Before the incident, Cllr. Pearl Brown Bull, who is believed to be the only lawyer coming in defense of Ponpon, was seen making a frantic effort to prevent Ponpon from setting himself ablaze, but the lawyer’s effort proved unsuccessful, leaving her in tears.
The incident came weeks after Finance and Development Planning Minister, Samuel Tweah, had assured the aggrieved workers about the government’s willingness to settle their salary arrears that have led the numerous protests against the Justices of the Supreme Court.
During one of those earlier protests, Ponpon held on to a placard bearing a message to Chief Justice Korkpor, declaring November 8, 2020 as the date he (Ponpon) would set himself ablaze, in response to Korkpor’s alleged threat to dismiss the protesting judicial workers.
In Liberian social media chatrooms, the action by Archie Ponpon is being likened to the situation that caused the Arab Spring that began in Tunisia, North Africa in 2010, in which Mohamed Bouazizi, a 26-year old street vendor, protested his treatment by local officials.

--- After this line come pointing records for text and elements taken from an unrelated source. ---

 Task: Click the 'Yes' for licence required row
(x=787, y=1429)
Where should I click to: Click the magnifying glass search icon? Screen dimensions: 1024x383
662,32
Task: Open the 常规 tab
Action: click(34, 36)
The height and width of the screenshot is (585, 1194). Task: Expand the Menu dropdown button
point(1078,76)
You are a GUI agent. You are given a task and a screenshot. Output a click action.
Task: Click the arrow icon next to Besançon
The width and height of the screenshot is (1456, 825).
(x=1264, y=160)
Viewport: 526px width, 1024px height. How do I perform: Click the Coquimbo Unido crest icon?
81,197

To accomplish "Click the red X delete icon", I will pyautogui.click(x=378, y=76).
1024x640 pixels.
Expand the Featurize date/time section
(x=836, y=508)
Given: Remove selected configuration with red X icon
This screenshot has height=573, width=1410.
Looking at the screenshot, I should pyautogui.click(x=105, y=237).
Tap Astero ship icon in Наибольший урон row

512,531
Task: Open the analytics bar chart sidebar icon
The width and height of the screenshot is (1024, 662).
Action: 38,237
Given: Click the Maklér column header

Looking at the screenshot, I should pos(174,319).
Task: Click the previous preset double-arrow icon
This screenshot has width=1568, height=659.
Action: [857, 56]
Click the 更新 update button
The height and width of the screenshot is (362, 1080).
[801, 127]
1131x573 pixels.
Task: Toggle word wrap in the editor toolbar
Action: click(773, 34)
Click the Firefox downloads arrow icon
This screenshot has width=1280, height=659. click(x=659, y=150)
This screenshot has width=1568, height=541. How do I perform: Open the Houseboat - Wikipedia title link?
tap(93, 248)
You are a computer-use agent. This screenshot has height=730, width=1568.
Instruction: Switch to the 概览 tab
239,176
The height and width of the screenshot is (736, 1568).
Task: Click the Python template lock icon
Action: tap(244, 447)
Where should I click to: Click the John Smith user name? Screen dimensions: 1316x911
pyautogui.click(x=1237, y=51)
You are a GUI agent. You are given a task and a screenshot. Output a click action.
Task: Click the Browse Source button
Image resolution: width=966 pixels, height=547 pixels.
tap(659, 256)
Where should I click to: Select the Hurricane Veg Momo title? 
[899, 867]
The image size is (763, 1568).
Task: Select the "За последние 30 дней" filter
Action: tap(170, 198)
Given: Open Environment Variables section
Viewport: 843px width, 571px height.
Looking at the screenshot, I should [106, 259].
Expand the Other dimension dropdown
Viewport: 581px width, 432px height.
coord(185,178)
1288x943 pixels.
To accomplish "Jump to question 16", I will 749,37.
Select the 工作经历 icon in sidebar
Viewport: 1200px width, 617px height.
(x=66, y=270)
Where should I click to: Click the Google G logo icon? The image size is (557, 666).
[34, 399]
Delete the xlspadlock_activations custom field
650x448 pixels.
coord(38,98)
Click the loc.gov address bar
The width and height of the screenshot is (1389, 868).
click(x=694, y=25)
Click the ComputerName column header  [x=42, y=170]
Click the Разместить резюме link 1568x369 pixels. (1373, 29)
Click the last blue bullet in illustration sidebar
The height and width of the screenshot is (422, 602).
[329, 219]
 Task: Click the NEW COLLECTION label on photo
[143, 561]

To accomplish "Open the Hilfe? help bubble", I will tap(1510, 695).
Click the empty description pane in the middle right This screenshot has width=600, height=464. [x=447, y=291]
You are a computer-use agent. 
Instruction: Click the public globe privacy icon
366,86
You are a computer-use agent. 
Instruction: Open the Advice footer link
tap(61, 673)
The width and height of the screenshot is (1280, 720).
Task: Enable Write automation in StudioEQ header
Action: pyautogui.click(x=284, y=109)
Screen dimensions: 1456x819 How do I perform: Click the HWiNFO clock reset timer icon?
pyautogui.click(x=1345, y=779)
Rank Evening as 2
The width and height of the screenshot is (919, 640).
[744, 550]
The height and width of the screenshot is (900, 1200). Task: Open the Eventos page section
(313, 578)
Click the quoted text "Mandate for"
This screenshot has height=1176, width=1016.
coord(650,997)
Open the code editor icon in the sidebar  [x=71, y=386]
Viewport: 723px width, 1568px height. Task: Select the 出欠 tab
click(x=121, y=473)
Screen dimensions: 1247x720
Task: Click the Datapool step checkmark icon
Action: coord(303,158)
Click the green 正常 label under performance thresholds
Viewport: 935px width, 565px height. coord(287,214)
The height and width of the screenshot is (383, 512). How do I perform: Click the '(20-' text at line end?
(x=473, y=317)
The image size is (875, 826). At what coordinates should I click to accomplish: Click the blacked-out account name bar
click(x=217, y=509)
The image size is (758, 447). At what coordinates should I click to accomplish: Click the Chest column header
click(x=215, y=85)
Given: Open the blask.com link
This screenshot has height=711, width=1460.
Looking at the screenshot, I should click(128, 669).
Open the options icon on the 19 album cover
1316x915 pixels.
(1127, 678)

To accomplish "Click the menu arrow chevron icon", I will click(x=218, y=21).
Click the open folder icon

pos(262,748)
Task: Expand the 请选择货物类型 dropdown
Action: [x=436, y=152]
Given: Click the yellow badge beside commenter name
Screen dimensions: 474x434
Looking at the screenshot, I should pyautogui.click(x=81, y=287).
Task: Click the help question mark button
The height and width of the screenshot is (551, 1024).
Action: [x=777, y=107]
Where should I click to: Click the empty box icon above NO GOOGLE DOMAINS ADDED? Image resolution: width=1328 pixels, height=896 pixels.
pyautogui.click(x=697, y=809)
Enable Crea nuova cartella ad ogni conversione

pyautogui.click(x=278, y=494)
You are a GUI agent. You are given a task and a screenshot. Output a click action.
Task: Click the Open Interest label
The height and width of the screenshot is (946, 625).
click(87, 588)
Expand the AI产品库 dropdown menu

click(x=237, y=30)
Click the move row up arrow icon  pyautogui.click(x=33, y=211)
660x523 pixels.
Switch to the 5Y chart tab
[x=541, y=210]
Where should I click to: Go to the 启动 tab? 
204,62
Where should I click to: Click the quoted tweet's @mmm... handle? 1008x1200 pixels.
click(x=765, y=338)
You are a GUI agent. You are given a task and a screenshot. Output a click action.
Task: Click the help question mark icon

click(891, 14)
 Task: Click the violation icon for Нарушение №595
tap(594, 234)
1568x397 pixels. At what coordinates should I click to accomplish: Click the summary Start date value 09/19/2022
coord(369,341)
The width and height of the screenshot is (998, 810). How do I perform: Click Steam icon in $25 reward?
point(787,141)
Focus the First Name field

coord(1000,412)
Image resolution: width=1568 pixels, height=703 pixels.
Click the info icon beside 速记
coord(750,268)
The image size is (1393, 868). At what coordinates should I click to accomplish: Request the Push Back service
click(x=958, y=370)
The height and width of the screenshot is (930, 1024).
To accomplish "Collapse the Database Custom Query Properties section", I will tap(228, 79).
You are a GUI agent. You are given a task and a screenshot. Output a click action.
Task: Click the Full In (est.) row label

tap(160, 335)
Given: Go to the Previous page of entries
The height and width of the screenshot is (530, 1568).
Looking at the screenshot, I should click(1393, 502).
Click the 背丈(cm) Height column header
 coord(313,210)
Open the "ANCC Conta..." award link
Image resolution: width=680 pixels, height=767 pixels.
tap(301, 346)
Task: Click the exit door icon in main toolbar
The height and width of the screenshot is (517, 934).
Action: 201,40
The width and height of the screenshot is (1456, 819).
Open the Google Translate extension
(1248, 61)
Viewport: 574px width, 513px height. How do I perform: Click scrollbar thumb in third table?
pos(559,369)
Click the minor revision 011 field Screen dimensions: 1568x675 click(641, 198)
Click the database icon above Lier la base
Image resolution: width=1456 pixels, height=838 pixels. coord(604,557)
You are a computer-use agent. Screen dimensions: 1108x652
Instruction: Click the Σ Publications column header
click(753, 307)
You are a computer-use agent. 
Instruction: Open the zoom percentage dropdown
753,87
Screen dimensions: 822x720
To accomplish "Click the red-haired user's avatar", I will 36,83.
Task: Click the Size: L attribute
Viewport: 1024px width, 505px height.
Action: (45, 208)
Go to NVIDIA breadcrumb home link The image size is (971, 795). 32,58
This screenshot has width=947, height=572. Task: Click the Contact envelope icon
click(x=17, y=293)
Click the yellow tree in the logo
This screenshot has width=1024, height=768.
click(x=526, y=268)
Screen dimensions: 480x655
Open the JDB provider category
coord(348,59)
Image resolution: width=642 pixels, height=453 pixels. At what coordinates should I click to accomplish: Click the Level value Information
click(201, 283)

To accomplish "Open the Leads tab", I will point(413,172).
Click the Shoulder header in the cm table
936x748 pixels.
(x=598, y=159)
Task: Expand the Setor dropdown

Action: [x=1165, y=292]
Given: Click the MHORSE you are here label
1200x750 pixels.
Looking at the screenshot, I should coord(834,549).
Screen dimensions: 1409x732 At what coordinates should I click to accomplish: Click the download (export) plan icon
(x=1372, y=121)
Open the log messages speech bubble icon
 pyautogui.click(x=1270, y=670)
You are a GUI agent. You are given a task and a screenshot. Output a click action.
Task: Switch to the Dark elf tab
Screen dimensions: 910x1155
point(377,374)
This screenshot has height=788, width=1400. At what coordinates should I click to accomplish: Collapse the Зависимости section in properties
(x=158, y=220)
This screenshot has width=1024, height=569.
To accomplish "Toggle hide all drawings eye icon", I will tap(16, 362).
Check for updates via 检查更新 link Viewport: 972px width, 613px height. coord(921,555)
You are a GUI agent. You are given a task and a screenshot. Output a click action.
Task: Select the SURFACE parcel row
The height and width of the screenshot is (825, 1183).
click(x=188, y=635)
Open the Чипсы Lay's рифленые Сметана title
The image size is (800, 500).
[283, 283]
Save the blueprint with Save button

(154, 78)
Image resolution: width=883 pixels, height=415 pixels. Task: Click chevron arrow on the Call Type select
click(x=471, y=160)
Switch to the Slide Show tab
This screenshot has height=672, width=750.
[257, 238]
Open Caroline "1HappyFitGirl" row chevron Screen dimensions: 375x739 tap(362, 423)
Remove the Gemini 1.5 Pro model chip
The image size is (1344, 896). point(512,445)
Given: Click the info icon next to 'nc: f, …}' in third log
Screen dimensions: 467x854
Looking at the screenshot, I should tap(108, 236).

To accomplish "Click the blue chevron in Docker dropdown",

The revolution, dubbed the “Jasmine Revolution,” actually began when Bouazizi set himself ablaze, sparking the rise of citizens in protest in Tunisia. President Zine al-Abidine Ben Ali of Tunisia was forced to step down to flee to Saudi Arabia. After Ben Ali was dethroned, the revolution extended to Egypt in 2011, which led to President Hosni Mubarak, who had stayed in power for a protracted number of years, to step down.
The revolution subsequently extended to Libya and led to the killing of Mummar Ghadafi, as it spread to Yemen, and Syria. With the exception of Tunisia and Egypt where peace was restored, Libya, Syria, and Yemen are still in deep crises that appear far from ending.